Reliability on The Cloud
The reliability pillar includes the ability of a system to recover from infrastructure or service disruptions, dynamically acquire computing resources to meet demand, and mitigate disruptions such as misconfigurations or transient network issues.
We'll cover the following
- Design Principles: The five design principles for reliability on the cloud:-
- Test recovery procedures:
- Automatically recover from failure:
- Scale horizontally to increase aggregate system availability:
- Stop guessing capacity:
- Manage change in automation:
- Definition
- Best Practices Foundations
- Change Management
- Failure Management
- Key Services
- Foundations:
- Change Management:
- Failure Management:
The reliability pillar includes the ability of a system to recover from infrastructure or service disruptions, dynamically acquire computing resources to meet demand, and mitigate disruptions such as misconfigurations or transient network issues.
Design Principles: The five design principles for reliability on the cloud:-
Test recovery procedures:
In an on-premises environment, testing is often conducted to prove the system works in a particular scenario. Testing is not typically used to validate recovery strategies. In the cloud, you can test how your system fails, and you can validate your recovery procedures. You can use automation to simulate different failures or to recreate scenarios that led to failures before. This exposes failure pathways that you can test and rectify before a real failure scenario, reducing the risk of components failing that have not been tested before.
Automatically recover from failure:
By monitoring a system for key performance indicators (KPIs), you can trigger automation when a threshold is breached. This allows for automatic notification and tracking of failures, and for automated recovery processes that work around or repair the failure. With more sophisticated automation, it’s possible to anticipate and remediate failures before they occur.
Scale horizontally to increase aggregate system availability:
Replace one large resource with multiple small resources to reduce the impact of a single failure on the overall system. Distribute requests across multiple, smaller resources to ensure that they don’t share a common point of failure.
Stop guessing capacity:
A common cause of failure in on-premises systems is resource saturation when the demands placed on a system exceed the capacity of that system (this is often the objective of denial of service attacks).
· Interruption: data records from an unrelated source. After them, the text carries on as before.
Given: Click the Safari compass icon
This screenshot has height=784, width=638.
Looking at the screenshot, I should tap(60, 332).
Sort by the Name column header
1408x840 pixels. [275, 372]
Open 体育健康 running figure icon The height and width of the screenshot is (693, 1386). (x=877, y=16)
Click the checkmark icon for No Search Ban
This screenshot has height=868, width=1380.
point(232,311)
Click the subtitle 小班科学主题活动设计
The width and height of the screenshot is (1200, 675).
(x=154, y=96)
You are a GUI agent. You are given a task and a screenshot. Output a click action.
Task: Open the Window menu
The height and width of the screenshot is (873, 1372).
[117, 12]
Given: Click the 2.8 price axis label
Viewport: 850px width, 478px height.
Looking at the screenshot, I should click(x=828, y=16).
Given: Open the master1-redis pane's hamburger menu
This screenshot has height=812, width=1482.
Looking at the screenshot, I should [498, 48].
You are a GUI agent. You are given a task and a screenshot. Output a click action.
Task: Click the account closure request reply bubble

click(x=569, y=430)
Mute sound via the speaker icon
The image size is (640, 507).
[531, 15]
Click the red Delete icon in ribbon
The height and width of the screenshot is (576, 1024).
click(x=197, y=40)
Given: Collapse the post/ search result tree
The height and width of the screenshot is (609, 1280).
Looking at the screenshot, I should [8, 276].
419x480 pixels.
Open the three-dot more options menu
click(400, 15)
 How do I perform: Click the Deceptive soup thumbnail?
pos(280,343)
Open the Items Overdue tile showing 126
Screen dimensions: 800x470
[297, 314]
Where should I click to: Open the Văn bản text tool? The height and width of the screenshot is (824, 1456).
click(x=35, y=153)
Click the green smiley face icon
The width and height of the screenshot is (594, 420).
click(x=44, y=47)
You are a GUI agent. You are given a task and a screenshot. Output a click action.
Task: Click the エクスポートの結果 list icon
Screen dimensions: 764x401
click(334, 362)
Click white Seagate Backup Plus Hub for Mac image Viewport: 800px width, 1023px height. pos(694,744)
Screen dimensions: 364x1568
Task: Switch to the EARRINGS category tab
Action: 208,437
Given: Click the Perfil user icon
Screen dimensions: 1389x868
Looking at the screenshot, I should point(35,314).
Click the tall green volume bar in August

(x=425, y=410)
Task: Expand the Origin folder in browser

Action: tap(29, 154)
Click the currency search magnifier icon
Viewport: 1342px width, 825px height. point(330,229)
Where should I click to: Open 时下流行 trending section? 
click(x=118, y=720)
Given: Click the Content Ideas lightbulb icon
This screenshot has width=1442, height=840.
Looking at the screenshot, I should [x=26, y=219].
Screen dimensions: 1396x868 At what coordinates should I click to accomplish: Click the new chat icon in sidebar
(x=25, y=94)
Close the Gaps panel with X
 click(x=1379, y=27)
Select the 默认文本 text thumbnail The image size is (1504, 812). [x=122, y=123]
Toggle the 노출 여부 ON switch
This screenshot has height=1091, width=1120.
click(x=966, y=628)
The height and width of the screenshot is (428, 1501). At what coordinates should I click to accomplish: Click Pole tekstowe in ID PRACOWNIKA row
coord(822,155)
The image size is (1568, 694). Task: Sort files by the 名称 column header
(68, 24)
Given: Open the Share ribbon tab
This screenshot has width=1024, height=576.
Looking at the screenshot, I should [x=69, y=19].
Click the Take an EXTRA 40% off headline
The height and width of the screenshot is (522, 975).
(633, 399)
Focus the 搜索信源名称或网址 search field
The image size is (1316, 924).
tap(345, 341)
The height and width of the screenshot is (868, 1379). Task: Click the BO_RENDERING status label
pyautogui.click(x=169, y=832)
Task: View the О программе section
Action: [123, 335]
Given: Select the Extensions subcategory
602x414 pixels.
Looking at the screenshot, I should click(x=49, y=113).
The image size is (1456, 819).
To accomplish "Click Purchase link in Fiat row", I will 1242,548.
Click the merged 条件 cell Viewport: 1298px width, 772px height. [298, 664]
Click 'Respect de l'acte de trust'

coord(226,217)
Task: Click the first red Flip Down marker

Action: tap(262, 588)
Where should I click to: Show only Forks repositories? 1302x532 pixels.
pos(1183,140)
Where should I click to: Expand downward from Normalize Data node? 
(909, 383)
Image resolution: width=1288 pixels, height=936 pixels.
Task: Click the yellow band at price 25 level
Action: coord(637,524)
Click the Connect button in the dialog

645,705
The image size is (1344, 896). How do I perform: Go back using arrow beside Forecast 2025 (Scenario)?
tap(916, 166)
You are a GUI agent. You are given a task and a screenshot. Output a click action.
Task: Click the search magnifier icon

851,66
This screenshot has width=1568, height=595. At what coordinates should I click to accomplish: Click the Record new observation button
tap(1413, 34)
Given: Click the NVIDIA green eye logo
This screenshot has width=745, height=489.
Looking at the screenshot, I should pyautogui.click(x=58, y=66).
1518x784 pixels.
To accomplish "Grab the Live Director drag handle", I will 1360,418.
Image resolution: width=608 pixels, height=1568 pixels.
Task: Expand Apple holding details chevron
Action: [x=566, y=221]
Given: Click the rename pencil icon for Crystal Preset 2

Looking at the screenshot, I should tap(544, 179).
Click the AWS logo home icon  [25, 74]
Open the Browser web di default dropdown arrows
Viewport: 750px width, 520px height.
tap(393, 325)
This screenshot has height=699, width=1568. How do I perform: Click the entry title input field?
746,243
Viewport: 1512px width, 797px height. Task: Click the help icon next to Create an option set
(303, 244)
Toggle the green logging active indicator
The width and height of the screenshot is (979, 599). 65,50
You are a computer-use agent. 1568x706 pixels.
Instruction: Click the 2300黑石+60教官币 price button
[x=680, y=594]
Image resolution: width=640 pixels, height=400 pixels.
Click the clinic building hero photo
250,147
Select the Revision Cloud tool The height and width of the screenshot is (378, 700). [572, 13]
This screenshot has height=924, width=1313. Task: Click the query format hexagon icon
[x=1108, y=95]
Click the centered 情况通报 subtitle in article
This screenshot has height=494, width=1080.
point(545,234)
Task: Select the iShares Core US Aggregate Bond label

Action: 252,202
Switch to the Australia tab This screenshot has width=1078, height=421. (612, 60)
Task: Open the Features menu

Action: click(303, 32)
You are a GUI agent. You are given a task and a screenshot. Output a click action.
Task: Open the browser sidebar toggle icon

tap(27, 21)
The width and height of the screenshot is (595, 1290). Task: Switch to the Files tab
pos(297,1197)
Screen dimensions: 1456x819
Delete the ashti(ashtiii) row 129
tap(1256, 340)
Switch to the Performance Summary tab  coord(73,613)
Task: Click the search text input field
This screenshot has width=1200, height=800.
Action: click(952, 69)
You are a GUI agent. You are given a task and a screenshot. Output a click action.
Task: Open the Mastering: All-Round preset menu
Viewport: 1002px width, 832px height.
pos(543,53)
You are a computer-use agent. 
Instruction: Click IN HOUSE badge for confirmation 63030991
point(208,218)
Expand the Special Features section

In the cloud, you can monitor demand and system utilization, and automate the addition or removal of resources to maintain the optimal level to satisfy demand without over or under-provisioning.
Manage change in automation:
Changes to your infrastructure should be done using automation. The changes that need to be managed are changes to the automation.
Definition
There are three best practice areas for reliability in the cloud:
- Foundations
- Change Management
- Failure Management
To achieve reliability, a system must have a well-planned foundation and monitoring in place, with mechanisms for handling changes in demand or requirements. The system should be designed to detect the failure and automatically heal itself.
Best Practices Foundations
Before architecting any system, foundational requirements that influence reliability should be in place. For example, you must have sufficient network bandwidth to your data center. These requirements are sometimes neglected (because they are beyond a single project’s scope).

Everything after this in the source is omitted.